Python3: Mutable, Immutable... everything is object!
What is Python?
Python is a programming language created by Guido Van Rossum, with a very clean syntax, designed to teach people how to program well. It is an interpreted or scripting language.
To run a Python program you need an interpreter. A Python interpreter is a program that reads a Python program and then executes the statements found in it. Once the program is written and you are ready to test it, you have to tell the Python interpreter to run your Python program so you can see what it does. For this process to work, you must have the Python program installed on your computer.

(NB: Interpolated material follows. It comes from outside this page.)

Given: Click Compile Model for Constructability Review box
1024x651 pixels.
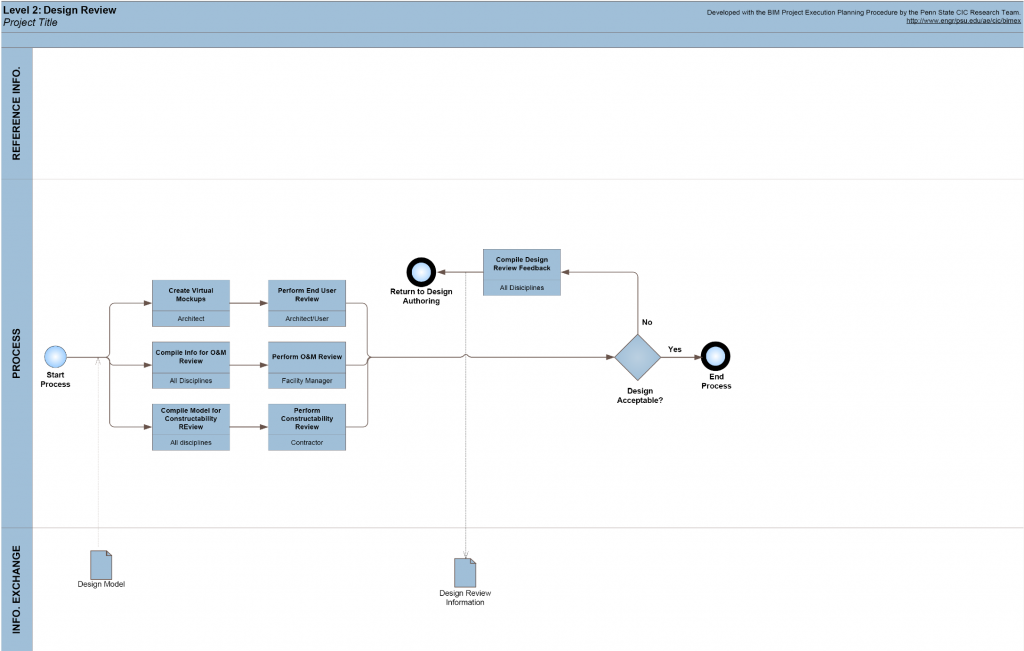Looking at the screenshot, I should click(191, 426).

Python is free and can be downloaded from the Internet. In recent years there have been some changes in the Python programming language between Python 2 and Python 3.
When learning to program and even as an experienced professional, it can be advantageous to run the program using a tool called a debugger. A debugger allows you to run the program, stop at any point, and inspect the state of the program to help you better understand what is happening while the program is running.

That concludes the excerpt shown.